A study in the Journal of Nursing Administration in 2009 showed that an “amazing number of nurses have been victims of physical violence or verbal abuse,” Bill Briggs, past president of the national Emergency Nurses Association, said Tuesday.
“We found it was pervasive throughout the country,” Briggs said. But it was less prevalent in pediatric hospitals and hospitals that had implemented violence prevention programs. Another study is under way. The previous study did not have a breakdown of incidents by state.
“It’s a concerning problem, and it’s a problem in every emergency department in the state,” Dr. David McDermott, medical director of emergency services at Mayo Regional Hospital in Dover-Foxcroft, said recently. “With the prevalence of mental health issues in the community, when those patients destabilize, they’re often brought here to the emergency department.”
Staff members at Mayo have been both threatened and assaulted by patients in the ER, McDermott stated. “It’s not a daily occurrence, but sometimes the line between folks being in control and folks not being in control of their own emotions is a thin line,” he said.
To help improve safety, Mayo Regional Hospital was the first hospital in Maine to install a new wireless communication system called Vocera. The system provides caregivers with a badge that allows hands-free communication anywhere in the hospital and quick access to local law enforcement.
It was used recently when law enforcement officials brought a suicidal patient to the hospital. While being treated, the patient became distraught and unruly, so the Vocera system was used to summon the police, according to McDermott.
“We do feel that it has improved the communications between different members of the [emergency room] team, and it has enhanced patient safety by improving communications,” McDermott said. He also noted that it has decreased the noise level in the hospital by reducing overhead paging.

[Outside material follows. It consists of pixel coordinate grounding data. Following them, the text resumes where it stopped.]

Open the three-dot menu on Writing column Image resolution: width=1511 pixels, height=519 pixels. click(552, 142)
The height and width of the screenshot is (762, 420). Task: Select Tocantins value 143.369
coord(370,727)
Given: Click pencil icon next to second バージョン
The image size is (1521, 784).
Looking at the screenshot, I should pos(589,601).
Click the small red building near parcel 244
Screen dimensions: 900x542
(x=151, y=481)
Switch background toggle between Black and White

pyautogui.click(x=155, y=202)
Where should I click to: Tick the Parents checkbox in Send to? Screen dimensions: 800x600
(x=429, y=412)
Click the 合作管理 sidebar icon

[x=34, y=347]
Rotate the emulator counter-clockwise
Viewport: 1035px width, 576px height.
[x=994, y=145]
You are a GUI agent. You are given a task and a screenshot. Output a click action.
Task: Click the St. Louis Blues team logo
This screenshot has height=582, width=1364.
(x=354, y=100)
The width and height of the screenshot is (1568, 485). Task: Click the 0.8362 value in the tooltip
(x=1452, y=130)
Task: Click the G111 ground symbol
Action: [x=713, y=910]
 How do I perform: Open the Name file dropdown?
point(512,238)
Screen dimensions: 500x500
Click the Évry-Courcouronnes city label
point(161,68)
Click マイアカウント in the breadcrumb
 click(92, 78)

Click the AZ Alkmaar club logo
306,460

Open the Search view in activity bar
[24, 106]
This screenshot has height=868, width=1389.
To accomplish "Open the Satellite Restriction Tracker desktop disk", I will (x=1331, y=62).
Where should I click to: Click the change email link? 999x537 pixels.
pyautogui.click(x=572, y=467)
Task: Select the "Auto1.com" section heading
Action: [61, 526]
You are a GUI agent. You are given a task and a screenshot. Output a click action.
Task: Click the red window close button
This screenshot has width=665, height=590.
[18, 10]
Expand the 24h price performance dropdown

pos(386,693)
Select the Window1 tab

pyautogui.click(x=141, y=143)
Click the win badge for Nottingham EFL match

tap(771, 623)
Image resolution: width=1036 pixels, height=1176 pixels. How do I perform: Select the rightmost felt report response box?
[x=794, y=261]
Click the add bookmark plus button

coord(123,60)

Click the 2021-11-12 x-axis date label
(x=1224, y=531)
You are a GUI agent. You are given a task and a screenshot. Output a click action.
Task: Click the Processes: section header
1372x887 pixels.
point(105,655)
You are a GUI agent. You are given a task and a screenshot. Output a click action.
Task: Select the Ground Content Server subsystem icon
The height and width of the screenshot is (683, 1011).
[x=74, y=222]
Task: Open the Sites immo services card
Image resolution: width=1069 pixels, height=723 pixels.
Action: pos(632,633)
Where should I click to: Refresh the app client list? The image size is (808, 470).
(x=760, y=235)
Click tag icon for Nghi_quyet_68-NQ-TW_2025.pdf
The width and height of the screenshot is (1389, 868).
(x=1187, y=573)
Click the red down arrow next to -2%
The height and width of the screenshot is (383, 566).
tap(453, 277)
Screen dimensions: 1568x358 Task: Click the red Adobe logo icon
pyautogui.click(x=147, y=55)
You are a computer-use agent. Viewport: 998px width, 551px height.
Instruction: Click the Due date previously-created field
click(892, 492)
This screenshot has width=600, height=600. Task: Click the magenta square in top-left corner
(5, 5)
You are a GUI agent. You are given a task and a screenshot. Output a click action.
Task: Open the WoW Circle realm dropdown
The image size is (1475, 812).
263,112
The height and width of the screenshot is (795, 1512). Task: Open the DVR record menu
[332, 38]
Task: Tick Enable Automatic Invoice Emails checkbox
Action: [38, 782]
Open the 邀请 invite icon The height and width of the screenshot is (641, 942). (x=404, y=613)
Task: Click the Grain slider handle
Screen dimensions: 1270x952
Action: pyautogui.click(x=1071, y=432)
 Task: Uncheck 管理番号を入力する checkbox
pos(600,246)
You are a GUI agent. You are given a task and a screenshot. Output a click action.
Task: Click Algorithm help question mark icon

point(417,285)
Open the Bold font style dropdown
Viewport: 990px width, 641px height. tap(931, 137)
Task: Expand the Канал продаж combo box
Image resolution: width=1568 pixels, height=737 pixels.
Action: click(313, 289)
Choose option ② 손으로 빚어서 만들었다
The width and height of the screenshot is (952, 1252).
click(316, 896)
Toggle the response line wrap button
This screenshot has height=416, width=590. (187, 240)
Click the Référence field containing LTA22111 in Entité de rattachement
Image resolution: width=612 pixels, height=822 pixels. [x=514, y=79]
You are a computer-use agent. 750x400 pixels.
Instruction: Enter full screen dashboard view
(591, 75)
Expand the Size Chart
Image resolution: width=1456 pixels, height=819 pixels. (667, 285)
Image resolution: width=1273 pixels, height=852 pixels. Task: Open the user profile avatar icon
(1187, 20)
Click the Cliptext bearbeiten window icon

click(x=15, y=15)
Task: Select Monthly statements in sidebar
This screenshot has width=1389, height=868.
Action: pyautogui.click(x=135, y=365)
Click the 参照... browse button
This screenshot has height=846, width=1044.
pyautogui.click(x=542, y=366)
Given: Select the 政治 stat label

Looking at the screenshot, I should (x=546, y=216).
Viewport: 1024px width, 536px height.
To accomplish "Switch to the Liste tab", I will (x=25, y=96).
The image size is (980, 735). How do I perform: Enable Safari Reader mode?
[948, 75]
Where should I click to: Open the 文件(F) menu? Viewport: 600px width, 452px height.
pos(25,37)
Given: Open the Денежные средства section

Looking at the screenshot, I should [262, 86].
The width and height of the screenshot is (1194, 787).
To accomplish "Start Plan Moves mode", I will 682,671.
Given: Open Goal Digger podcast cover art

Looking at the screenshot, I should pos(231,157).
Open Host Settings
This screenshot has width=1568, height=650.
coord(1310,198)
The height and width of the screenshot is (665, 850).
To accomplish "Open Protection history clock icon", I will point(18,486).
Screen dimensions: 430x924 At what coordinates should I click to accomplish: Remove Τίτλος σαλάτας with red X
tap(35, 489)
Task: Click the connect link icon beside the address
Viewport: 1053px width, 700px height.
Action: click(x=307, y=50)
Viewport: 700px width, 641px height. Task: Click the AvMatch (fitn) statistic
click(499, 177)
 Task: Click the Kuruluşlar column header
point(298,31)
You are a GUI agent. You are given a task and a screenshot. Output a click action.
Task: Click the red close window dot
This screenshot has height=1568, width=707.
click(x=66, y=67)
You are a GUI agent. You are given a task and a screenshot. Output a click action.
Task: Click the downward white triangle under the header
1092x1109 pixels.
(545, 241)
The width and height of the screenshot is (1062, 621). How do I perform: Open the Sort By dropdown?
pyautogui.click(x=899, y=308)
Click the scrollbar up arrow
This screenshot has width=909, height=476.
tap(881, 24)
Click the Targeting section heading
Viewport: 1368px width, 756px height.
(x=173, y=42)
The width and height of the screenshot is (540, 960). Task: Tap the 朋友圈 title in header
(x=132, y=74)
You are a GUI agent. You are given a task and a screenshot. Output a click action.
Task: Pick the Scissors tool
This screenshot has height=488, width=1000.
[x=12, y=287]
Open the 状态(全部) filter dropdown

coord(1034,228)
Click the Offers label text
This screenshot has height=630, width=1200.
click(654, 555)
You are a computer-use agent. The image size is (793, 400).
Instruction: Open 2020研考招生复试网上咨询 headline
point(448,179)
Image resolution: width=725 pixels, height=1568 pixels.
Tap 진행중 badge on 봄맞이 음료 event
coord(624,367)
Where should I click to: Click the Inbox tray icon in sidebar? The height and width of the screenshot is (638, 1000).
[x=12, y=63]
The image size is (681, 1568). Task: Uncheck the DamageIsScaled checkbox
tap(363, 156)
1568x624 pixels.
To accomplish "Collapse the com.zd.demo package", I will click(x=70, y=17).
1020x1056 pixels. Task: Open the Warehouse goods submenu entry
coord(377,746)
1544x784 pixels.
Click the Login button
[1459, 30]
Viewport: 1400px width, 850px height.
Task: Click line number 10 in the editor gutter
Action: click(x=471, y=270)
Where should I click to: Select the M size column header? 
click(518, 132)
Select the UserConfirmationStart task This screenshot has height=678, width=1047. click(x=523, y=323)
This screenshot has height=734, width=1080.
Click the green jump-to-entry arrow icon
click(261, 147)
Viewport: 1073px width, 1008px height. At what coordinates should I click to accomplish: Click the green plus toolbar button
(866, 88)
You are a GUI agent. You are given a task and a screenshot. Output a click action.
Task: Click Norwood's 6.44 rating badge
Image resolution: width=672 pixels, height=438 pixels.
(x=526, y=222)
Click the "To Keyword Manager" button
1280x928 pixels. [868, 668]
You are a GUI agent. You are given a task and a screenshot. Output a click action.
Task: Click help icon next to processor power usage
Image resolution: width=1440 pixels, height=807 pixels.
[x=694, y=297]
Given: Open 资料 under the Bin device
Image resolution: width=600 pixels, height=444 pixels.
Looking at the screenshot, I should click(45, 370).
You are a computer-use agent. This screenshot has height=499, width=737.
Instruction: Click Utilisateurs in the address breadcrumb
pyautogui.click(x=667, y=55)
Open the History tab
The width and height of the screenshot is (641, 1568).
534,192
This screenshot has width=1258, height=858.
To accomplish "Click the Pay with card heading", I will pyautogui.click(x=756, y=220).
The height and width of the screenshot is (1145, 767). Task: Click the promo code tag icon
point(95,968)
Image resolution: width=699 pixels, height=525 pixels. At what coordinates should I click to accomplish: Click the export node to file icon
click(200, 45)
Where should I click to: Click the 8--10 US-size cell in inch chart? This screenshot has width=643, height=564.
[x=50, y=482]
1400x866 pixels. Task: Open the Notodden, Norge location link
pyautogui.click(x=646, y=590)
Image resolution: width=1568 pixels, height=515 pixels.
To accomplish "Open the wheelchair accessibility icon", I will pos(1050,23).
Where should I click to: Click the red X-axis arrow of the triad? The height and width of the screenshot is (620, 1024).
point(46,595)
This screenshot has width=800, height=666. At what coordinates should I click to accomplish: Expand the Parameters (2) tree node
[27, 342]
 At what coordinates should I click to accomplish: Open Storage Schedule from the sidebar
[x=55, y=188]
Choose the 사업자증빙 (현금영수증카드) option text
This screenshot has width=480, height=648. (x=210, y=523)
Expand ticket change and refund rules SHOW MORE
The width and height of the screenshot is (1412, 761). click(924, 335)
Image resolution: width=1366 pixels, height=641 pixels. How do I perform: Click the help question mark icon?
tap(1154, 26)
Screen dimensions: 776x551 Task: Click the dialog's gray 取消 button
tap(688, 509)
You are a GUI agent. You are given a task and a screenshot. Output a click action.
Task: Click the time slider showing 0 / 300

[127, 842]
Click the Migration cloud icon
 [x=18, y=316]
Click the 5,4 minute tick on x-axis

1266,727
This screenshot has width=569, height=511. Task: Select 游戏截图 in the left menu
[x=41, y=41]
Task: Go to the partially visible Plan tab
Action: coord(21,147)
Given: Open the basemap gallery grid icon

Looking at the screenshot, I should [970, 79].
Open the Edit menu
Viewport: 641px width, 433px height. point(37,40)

Other hospitals also put a priority on security. Steve Russell, head of security at Eastern Maine Medical Center in Bangor, said there have been incidents in the past where patients or family members have become agitated at EMMC. Even little things can set off some people, he said. For example, patients may just want to talk to a family member or look out a window but they haven’t communicated that desire to the emergency provider; rather, they get angry.
Russell said his unarmed security force and the emergency room staff have been trained in the same techniques to de-escalate angry patients. Without being patronizing, the staff works to calm patients down and get to the core of their anger. Sometimes that’s not possible, so the Bangor Police Department is called to assist, he said.
Last August, the Bangor City Council voted to accept funding from EMMC to purchase a Taser that city police officers can use to subdue unruly patients inside the emergency room. A Bangor police official said Tuesday that the Taser is kept in a locked cabinet at the hospital.
Dr. Erik Steele, chief medical officer of the Eastern Maine Healthcare Systems, who also works in several rural emergency departments at night, said assaults on hospital personnel are a growing problem. Information shows that the number of assaults on health care personnel and especially ER personnel has gone up steadily in the past 15 to 20 years in the U.S., he said.
An emergency department is a place anyone can come to 24 hours a day for whatever reason, Steele said. “When you’re angry, frustrated and don’t know where else to turn to, drunk, depressed, whatever it is, an ED tends to be where you go,” he said.
Very few emergency departments in Maine can handle a person who walks in the door and is looking to harm staff, according to Steele. “We all live with that fear.” While the staff has been trained in de-escalating potentially violent situations, he said emergency department staff members are specifically trained to help people, not to take people down.
BDN writer Eric Russell contributed to this report.